[Stored data entries]
++++++

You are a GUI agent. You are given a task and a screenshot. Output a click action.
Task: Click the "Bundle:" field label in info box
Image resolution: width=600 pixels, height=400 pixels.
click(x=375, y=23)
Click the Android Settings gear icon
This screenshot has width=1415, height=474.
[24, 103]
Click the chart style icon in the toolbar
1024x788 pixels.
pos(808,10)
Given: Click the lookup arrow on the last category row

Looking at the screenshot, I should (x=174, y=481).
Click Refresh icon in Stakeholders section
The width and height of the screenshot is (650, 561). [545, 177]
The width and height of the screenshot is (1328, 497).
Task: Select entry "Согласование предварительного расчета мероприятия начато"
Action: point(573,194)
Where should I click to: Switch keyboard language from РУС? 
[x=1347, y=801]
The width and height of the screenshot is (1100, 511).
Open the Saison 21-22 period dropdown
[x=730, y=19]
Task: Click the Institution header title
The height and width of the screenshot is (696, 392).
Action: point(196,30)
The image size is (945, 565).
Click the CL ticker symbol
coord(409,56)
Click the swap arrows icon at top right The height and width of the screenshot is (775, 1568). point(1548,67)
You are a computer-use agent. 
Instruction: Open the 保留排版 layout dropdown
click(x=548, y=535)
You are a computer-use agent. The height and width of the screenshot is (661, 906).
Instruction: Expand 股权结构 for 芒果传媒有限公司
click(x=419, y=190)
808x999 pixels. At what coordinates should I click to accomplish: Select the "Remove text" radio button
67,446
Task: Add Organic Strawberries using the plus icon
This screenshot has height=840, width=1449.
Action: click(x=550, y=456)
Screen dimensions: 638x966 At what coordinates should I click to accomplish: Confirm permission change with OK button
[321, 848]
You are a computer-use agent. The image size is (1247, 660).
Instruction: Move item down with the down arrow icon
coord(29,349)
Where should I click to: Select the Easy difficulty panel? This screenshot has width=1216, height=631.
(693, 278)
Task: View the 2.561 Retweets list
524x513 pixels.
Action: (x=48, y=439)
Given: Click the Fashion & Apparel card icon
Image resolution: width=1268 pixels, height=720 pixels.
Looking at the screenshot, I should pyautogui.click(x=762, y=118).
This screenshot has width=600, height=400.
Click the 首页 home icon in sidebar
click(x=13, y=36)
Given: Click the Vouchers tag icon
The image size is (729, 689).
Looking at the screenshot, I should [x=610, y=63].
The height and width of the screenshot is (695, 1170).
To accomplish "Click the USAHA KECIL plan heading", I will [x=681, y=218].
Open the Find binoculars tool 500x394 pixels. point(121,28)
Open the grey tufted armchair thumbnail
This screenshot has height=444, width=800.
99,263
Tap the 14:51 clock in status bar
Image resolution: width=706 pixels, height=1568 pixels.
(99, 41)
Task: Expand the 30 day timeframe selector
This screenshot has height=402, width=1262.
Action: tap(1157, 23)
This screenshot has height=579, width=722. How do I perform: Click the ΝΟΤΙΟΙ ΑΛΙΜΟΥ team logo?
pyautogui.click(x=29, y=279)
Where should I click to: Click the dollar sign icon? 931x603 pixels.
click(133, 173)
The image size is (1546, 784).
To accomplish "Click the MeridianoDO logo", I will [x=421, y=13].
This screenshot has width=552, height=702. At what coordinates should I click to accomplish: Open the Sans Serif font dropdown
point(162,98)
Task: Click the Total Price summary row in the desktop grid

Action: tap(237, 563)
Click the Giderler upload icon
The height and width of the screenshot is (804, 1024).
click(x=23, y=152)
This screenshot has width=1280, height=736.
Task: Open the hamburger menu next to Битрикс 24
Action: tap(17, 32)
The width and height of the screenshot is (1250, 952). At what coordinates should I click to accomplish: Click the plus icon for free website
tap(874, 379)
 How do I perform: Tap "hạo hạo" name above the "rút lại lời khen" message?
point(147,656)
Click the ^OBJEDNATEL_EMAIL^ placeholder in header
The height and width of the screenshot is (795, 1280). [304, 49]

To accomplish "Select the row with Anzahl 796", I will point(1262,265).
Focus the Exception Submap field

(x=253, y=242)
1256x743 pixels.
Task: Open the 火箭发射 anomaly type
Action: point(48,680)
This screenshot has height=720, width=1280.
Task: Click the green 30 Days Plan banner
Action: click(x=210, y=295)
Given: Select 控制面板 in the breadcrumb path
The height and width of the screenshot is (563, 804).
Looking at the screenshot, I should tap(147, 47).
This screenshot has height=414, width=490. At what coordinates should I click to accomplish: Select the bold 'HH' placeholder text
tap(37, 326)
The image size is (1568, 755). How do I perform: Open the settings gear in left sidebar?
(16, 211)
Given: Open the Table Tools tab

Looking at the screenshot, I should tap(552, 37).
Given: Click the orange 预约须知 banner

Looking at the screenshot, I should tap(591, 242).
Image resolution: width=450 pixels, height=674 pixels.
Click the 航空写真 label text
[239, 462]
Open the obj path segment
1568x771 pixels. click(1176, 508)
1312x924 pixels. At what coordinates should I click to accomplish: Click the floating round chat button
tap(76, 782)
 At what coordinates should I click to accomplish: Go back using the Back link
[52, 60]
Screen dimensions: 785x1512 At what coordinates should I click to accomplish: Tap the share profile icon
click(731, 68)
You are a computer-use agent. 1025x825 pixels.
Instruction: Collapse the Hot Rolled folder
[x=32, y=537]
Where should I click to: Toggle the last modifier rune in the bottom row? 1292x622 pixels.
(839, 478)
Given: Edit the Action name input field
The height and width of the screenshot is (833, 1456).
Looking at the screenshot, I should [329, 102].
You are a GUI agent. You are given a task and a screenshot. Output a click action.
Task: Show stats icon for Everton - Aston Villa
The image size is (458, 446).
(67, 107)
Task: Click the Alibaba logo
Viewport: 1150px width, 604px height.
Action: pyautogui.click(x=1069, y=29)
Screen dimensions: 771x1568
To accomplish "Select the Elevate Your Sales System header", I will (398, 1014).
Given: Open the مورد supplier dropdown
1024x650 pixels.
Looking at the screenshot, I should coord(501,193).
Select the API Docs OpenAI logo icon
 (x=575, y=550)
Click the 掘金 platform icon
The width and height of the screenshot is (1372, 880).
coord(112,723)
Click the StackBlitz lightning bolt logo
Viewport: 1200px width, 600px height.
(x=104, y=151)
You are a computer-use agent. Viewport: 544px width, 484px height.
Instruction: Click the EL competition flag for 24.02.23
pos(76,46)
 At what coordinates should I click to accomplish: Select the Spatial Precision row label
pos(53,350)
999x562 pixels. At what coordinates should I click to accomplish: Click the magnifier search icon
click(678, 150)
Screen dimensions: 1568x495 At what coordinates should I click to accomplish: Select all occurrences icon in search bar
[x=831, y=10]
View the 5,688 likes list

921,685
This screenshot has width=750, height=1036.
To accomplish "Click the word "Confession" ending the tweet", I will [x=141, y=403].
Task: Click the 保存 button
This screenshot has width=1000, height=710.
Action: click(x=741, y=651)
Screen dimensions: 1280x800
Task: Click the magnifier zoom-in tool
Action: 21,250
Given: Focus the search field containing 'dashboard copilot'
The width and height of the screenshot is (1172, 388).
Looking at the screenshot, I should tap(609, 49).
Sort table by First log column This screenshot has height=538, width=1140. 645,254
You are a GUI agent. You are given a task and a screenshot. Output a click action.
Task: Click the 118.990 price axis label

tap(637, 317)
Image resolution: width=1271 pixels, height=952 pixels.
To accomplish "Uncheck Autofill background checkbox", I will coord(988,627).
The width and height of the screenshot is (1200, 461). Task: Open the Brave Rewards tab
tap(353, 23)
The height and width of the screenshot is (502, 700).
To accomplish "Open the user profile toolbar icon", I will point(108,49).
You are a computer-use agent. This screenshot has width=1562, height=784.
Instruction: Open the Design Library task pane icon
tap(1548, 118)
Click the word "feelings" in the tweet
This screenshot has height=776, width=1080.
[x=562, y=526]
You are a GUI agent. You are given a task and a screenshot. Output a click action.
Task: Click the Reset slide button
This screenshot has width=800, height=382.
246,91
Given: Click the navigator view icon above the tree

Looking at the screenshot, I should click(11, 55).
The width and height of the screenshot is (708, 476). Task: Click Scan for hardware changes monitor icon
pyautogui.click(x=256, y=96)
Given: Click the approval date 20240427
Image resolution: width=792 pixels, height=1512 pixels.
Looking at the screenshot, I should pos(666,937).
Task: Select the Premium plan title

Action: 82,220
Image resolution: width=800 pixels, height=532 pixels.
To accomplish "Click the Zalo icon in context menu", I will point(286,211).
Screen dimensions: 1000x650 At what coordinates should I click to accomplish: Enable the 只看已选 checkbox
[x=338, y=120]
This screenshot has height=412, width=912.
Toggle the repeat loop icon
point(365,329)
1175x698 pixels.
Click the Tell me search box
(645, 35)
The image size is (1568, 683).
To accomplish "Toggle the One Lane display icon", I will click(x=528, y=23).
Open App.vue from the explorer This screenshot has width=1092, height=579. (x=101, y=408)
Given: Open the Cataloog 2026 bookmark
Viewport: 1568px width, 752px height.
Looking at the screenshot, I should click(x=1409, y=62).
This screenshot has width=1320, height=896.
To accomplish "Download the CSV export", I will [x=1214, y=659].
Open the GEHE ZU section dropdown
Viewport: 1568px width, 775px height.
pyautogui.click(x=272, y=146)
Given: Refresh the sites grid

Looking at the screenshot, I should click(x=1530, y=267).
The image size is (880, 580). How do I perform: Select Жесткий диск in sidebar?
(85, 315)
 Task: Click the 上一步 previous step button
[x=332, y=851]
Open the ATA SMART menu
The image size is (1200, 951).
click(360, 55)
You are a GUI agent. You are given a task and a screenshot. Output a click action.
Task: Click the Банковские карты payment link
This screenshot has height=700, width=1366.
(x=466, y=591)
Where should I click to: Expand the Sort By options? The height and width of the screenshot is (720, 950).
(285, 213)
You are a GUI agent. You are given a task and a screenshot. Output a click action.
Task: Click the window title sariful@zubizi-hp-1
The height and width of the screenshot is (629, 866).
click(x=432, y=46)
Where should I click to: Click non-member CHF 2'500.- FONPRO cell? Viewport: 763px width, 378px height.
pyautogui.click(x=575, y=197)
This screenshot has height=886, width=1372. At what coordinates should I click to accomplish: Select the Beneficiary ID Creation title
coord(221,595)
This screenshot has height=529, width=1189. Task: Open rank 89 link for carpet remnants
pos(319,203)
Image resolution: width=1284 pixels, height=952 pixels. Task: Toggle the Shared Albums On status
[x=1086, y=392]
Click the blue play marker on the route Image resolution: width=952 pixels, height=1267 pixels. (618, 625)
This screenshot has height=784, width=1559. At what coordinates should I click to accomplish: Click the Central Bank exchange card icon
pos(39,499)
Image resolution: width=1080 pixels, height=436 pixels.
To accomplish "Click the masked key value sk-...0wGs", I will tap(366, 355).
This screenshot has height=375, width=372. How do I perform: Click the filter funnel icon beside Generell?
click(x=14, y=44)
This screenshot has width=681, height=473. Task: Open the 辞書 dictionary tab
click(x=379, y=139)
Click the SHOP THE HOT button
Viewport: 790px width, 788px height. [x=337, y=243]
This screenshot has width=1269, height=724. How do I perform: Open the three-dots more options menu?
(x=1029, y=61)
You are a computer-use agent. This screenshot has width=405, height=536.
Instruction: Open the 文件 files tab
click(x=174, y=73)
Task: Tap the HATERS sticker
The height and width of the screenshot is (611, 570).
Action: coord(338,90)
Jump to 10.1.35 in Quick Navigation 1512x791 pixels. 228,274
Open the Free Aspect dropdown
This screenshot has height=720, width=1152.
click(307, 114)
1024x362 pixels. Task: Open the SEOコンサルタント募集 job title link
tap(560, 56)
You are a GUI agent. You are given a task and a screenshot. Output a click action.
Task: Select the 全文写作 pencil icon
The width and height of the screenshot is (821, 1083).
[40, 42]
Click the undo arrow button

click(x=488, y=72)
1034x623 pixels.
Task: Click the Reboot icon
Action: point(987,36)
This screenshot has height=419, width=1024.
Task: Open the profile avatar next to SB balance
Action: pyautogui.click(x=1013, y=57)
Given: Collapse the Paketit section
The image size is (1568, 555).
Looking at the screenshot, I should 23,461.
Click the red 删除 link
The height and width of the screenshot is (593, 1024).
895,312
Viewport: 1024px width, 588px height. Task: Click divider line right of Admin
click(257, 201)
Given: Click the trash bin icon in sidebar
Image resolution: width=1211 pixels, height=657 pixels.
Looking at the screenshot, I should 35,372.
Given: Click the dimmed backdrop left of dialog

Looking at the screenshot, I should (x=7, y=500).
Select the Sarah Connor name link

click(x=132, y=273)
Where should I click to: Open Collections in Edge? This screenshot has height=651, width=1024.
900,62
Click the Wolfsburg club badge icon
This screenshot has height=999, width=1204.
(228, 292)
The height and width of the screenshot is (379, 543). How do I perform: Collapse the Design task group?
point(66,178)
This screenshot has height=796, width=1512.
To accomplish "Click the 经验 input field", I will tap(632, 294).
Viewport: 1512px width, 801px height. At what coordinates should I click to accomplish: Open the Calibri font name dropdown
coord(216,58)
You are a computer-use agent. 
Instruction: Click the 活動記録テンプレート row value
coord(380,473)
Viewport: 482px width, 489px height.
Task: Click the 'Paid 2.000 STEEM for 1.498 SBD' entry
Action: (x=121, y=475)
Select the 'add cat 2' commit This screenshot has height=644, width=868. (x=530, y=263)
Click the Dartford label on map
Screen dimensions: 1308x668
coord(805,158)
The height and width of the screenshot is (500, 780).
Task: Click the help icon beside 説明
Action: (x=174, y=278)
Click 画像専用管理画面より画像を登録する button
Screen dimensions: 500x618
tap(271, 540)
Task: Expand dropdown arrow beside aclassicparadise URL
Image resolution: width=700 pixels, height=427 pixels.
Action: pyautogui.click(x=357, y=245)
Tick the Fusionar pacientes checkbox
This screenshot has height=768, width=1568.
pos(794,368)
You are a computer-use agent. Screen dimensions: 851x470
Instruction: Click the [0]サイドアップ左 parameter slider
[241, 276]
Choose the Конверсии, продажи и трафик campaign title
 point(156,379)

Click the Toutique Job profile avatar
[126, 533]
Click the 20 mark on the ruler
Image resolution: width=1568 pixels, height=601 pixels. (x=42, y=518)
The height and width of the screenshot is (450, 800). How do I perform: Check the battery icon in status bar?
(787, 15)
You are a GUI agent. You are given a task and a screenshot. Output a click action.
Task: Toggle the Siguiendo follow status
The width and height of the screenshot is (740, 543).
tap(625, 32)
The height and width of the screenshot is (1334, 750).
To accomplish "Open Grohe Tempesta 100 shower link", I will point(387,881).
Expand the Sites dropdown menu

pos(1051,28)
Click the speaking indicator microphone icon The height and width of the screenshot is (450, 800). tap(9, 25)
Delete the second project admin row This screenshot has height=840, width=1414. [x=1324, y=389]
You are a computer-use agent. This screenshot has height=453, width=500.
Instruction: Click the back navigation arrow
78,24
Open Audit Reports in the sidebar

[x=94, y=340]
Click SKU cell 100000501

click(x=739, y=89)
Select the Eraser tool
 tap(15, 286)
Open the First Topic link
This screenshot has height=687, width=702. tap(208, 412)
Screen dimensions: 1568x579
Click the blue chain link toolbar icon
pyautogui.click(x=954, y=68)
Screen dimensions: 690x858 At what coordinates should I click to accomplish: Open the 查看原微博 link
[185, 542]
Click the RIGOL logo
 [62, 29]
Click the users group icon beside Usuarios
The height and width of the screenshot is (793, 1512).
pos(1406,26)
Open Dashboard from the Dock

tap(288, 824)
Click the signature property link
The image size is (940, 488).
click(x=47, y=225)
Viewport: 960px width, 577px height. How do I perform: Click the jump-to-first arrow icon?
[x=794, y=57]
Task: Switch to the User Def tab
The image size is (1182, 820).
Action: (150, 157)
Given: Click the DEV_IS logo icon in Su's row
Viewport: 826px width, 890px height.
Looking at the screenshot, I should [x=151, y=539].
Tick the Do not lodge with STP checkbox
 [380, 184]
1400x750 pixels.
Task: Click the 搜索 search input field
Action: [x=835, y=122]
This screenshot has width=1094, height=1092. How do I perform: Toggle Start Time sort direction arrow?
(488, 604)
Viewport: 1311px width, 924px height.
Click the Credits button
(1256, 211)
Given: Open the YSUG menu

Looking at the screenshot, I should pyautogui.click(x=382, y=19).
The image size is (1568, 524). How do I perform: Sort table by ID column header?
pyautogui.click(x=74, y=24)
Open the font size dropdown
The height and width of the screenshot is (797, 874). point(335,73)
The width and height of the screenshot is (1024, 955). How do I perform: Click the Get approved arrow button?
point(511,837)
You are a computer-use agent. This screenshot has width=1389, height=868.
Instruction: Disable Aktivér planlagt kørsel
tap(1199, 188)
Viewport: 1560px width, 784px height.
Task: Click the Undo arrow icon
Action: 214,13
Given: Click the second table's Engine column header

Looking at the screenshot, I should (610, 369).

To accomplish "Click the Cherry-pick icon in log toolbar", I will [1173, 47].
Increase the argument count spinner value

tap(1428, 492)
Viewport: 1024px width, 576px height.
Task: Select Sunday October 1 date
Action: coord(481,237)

++++++

● **Problem**
In the records above, find each line with the word "computer" and copy it.

● **Task answer**
You are a computer-use agent. 
You are a computer-use agent. The height and width of the screenshot is (661, 906).
You are a computer-use agent. The image size is (1247, 660).
You are a computer-use agent. 1025x825 pixels.
You are a computer-use agent. Viewport: 544px width, 484px height.
You are a computer-use agent. This screenshot has width=1562, height=784.
You are a computer-use agent. This screenshot has width=405, height=536.
You are a computer-use agent. 
You are a computer-use agent. Screen dimensions: 851x470
You are a computer-use agent. This screenshot has height=453, width=500.
You are a computer-use agent. This screenshot has width=1389, height=868.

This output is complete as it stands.